Tuesday, August 9, 2011

The Wild Wild East.

Every once in a while, adventure sets itself up on your doorstep. Lately in my life at least, it seems to be the car. In Dubrovnik, having a car is the best way to explore the surrounding area. If you were to imagine Croatia as the shape of an arm. An arm bent at a 110 degree angle. If you were to picture this arm, you could imagine Dubrovnik to be the pinky finger. Located way at the southern end it is at the end of the arm, which seems like a relatively unexciting place, aside from the fact that it puts it geographically out there, close to montenegro, bosnia and the serb republic of bosnia. Serb republic of Bosnia? Isn't that an oxymoron? Well I didn't know this, but just over the backside of the Dalmatian coastline lines the serbian part of Bosnia, a portion that unless you have been through the muslim part, doesn't seem all that unusual, until you realize you can't read the cyrillic road signs.

Which brings me to our adventure. Jon's friend Coop has arrived into town. After being the leader of a busabout tour group last year that had one of the guests get seriously injured he had left Croatia last summer and hadn't returned since the accident. Thankfully one year later, the woman who fell, Coop, and the people who helped with the rescue all had a reunion dinner in celebration of her full recovery. Afterwards Coop was definitely up for some adventure and we managed to rent a car.

With the coastline as our oyster, we decided to leave it behind and head for the bosnian foothills in search of spit roasted lamb. What we would find was a whole new adventure altogether. Initially our goal was to head to Trebinje, a small city located about thirty minutes from the Croatian border. But as we drove into town, we realized that we couldn't read the roadsigns which were all written in cyrillic. As we drove through Trebinje, we had to ask for directions a few times and then still managed to get lost on the highway out of town. The restaurants everyone has recommended were nowhere to be see so following our nose for the scent of adventure, we drove on. Past Mosko and then on through to Bilecko Lake. As we realized we were severely lost, we decided to continue on to the next town. Having seen the lake and realizing the day was only about to get hotter, consoled ourself to a swim after lunch, but also the fact that we would need to acquire Coop a set of cheap bosnian swim trunks along the way. Then we entered "Bilecka".

To call Bilecka "a hole" would be offensive to a hole. Ok I lie. But Bilecka did feel like it was the movie set for "Borat". As we rolled through town, we got nothing but strange looks from the locals as they must have been thinking "Man, these guys are LOST!". Ironically despite all the cyrillic signage, Jon managed to spot a men and womens clothing shop. We pulld over and checked it out. After a few minutes of browsing and the guided attention of a very helpful shop keeper, we persuaded Coop to buy a pair of black, white and pink swimming shorts. Three sizes too big, ugly as sin and only 5 Konvertible Marks (KM's).
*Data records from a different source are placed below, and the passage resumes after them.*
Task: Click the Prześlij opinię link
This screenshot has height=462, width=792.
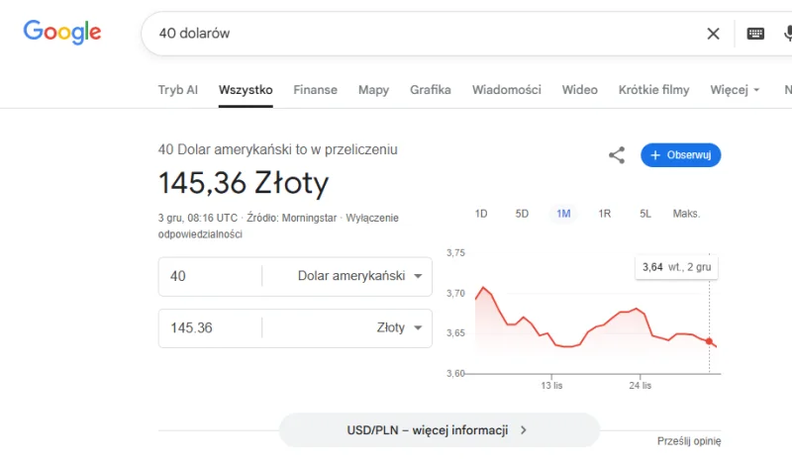Action: click(689, 441)
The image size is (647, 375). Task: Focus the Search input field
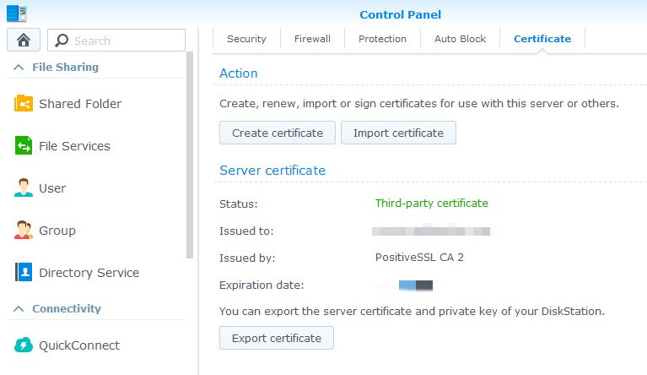[127, 41]
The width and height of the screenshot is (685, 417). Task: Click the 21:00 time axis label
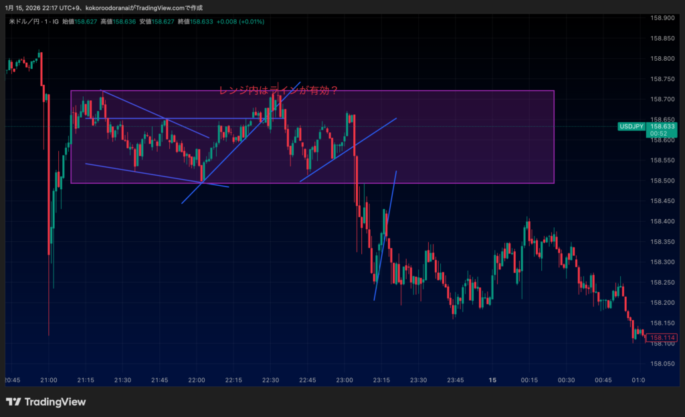pyautogui.click(x=49, y=380)
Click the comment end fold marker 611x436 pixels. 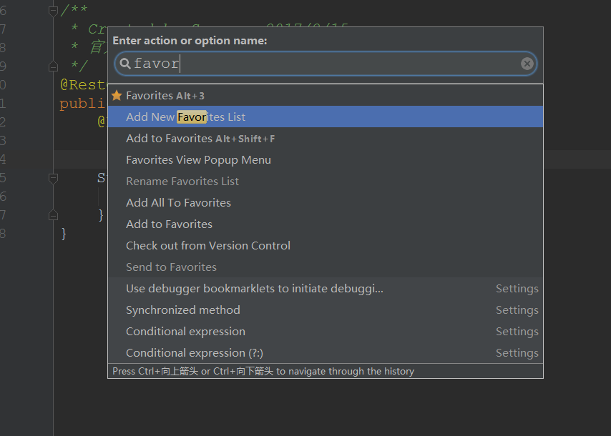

After the fantastic swim trunks transaction, Jon mentioned to the shop keeper we were in need of food. A very confusing five minutes, three phone calls and a conversation lost in translation, a car pulls up out front of the shop and the guy inside says" get in, I'll take you to a restaurant!". Jon was brave enough to jump in while we followed in the rental car. To our jaded north american/european perspectives we were surprised how accommodating the restaurant owner was! He had literally driven out to get us and led us to his restaurant called "Stari Dom" where we managed to have a fantastic meal in typical balkan style... a large plate of meat and potatoes!
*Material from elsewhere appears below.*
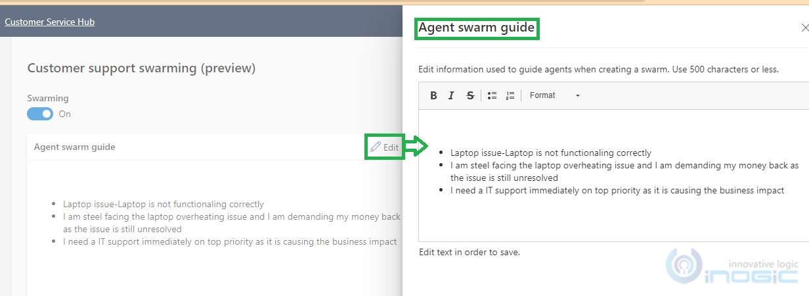Toggle bold formatting in the editor toolbar

point(433,95)
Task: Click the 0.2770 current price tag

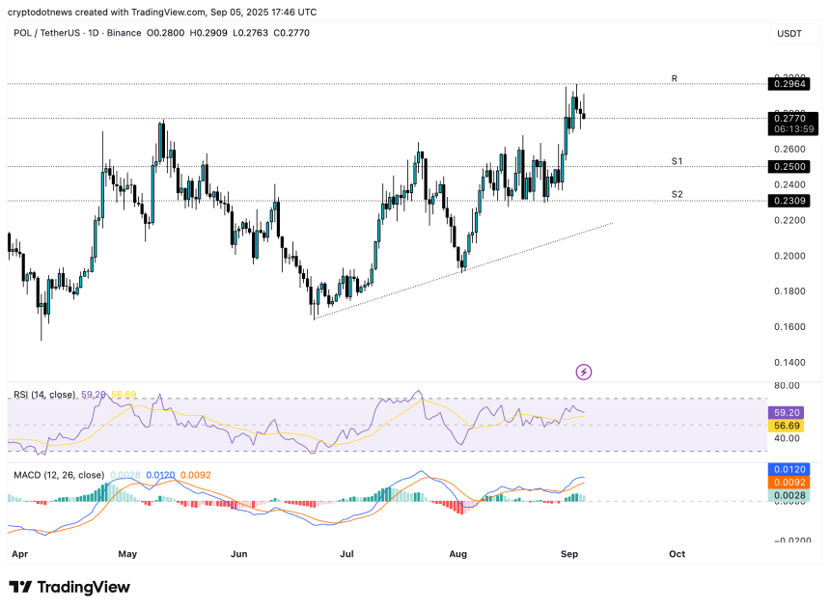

Stuffed to the brim and ready for a swim, we jumped back in the car and headed back towards the lake. On the way we got distracted by an abandoned bosnian airfield and a devastated museum for an old necropolis. The necropolis building had been the victim of a large shell that pierced the room... leaving the inside completely burned out. Very spooky especially when you account for all the random villagers wandering about and the musty smell of goat feces from local livestock. At one point this museum must have been a fantastic and beautiful place with an amazing view of the lake. Now all that was left was a burned out concrete shell.

After the necropolis we once again got distracted by a random road that led up a hillside and took us to an ancient abandoned fort. The history, ownership and status of the fort was a mystery to us. All we knew was that in Bosnia, you make your own rules as you go. So we decided to explore the ruin which made for a fantastic photo shoot.
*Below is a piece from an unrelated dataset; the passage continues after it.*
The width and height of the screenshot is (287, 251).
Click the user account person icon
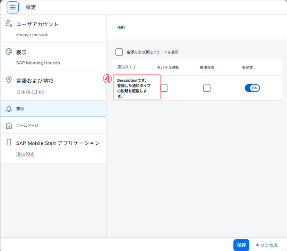point(8,24)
Anyways after a long day of driving, exploring and eating delicious grilled meat, we wandered back into Trebinje for a quick $1.40 ice cream sundae, then drove the incredibly long dark road back to Dubrovnik. Without an electrical light in sight, the winding rocky roads of Bosnia are not for the faint of heart. Driving the high beams on is the only way to really see anything further than 100 meters. We hit up the Crotian border guards in Gorni Brgat and then we were back on croatian soil. Thankfully there were only a few cars but it seems lately the Crocops are out to search every single car entering the country... so lineups can be upwards of 3 hours. Thankfully for us, it was seamless and we were back in our own beds 30 minutes later!

All in all, I have a new appreciation for Bosnia. I am keen to show Miles some of the culture and food in the upcoming weeks and hope that he will join it just as much as I have.